Et si un certain agacement prit possession de Derek, il n'en montra rien. Bien sûr qu'il haïssait la manière dont Stiles lui parlait actuellement, mais il n'était ni d'humeur à lui faire une réflexion, ni prêt à engager une nouvelle conversation fort peu agréable ici, aux portes d'une école. Ainsi, il détourna les yeux de la voiture en retenant un soupir et le suivit dans un dédale de couloirs qui semblait n'avoir ni queue ni tête. Faisait-on vraiment étudier des enfants dans un tel labyrinthe ? S'il était d'ailleurs un adepte de la sobriété en tout genre, Derek n'appréciait pas vraiment ces murs couleur écru quasi entièrement dépourvus de décoration enfantine. Pour lui, l'enfance était synonyme de dessins, de couleurs… De tous ces éléments qui faisaient naître la créativité chez ces petits êtres dont la lumière devait être non pas éteinte, mais entretenue – c'était là la vision de Derek.

Or, il n'arrivait pas à concevoir le fait qu'un enfant puisse se sentir bien ici, à son aise.
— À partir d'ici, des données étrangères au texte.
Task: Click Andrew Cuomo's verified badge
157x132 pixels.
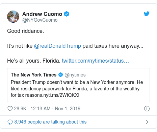Action: coord(67,14)
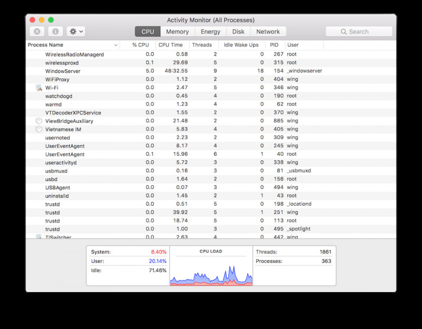Switch to the Memory tab
The height and width of the screenshot is (329, 422).
pyautogui.click(x=177, y=32)
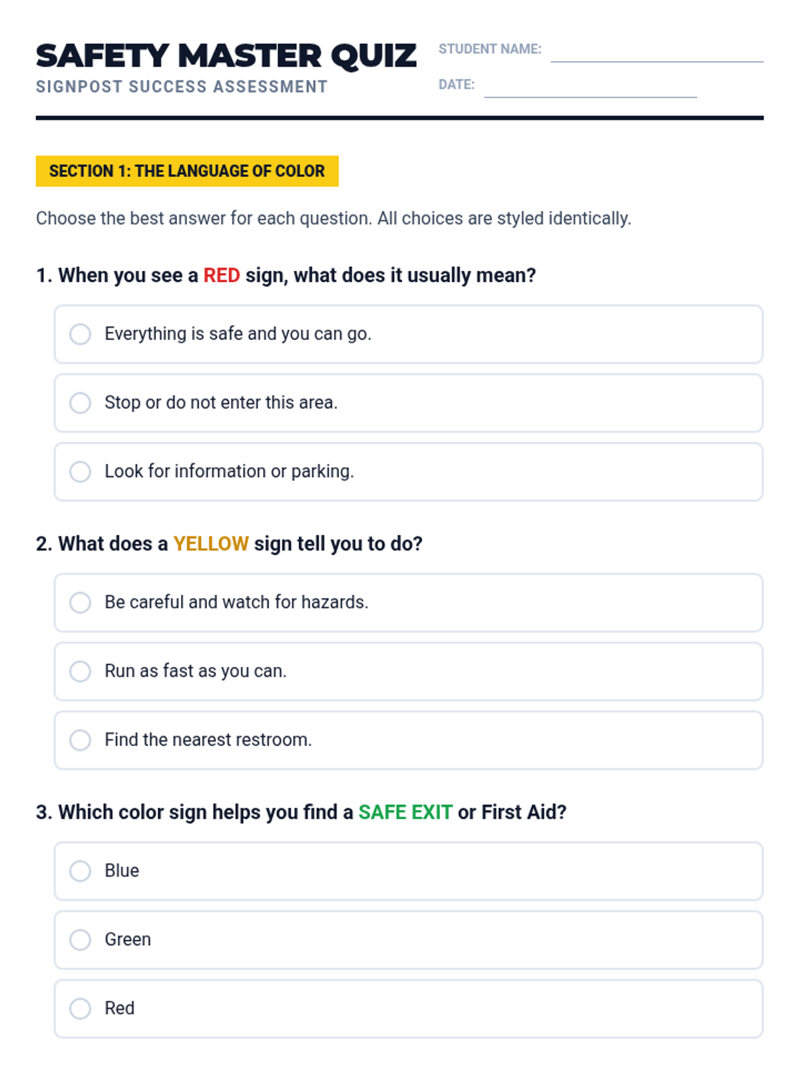Click the "Safety Master Quiz" title
This screenshot has width=799, height=1065.
pyautogui.click(x=226, y=56)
Le Derek de ce monde avait-il réfléchi avant de mettre son fils ici ? A ses yeux, avoir un enfant, c'était tout un monde, une façon de vivre, de fonctionner. Derek considérait le bonheur de sa famille comme quelque chose de primordial, et c'était d'autant plus vrai concernant les enfants – leur épanouissement était ce qu'il considérait comme le plus important.
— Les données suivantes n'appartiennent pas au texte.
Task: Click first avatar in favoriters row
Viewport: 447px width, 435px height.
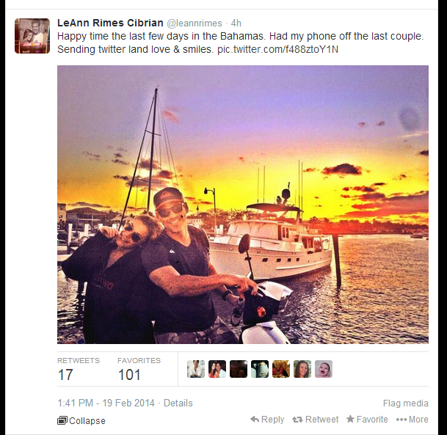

Devant lui, Stiles avançait d'un pas raide, mais sans hésitation aucune. De toute évidence, il connaissait bien les lieux… Et pas seulement parce qu'il s'agissait de l'école de son fils. Derek se tendit davantage : ce genre d'incidents se produisait-il aussi souvent que cela ? Comment diable le petit Eli avait-il pu évoluer de cette manière ? Quoique dans cet environnement scolaire à l'air très aseptisé, la chose n'était pas si étonnante… Encore moins si, de retour à la maison, Stiles laissait passer tous ses caprices, ses comportements problématiques. Eli était effectivement sur une pente glissante… Et la simple vue de ces murs vides lui confirmait que peu de choses tournaient rond dans cette vie qui n'était pas la sienne. Il en était définitivement persuadé. Son enfant, s'il devait en avoir un un jour, grandirait sainement, irait dans un établissement scolaire adapté à ses besoins et surtout… Il respecterait ses deux parents.

Derek ne tolèrerait pas qu'il continue de faire une différence entre Stiles et lui.
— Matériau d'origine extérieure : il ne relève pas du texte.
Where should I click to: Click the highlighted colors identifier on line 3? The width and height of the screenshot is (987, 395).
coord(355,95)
Stiles finit par toquer à une porte surmontée d'un petit écriteau en métal sur lequel était inscrit « vie scolaire » en lettres capitales noires. Derek s'arrêta quelques pas derrière lui et attendit… Jusqu'à ce qu'une jeune femme assez petite l'ouvre. Le sourire qu'elle adressa directement à l'hyperactif parut sincère… Jusqu'à ce que Derek sente sa crispation.

- Monsieur Hale, le salua-t-elle. Vous avez été rapide.

Derek s'apprêta à parler, perplexe, avant de se rendre compte… Que Stiles était l'unique personne qu'elle regardait et à qui elle s'adressait.

« Monsieur Hale. »

Hale.

Derek baissa les yeux sur sa main gauche. Pourquoi portait-il encore cette alliance ? Un coup d'œil rapide lui permit de voir qu'elle ornait également l'annulaire de Stiles. Bordel, comment avait-il pu oublier ce détail ? Dans l'idée, il savait qu'ils étaient censés être mariés, ici, mais entendre de vive voix Stiles porter ce nom…

- La directrice vous attend dans son bureau, l'informa la jeune surveillante.

- Et Eli ? Demanda directement Stiles.

- Dans une salle d'étude avec l'un de mes collègues.

Derek notifia la façon dont Stiles fronça les sourcils. Aussitôt, la surveillante explicita :

- Madame la directrice est de mauvaise humeur et… Elle est assez agacée par le comportement répété d'Eli… Elle attend de vous voir pour le convoquer et décider de certaines choses avec vous.

Elle semblait quelque peu gênée et… Craintive. Si l'odeur de Stiles devint soudainement encore plus nauséabonde qu'elle ne l'était l'instant d'avant, il garda une parfaite impassibilité de façade.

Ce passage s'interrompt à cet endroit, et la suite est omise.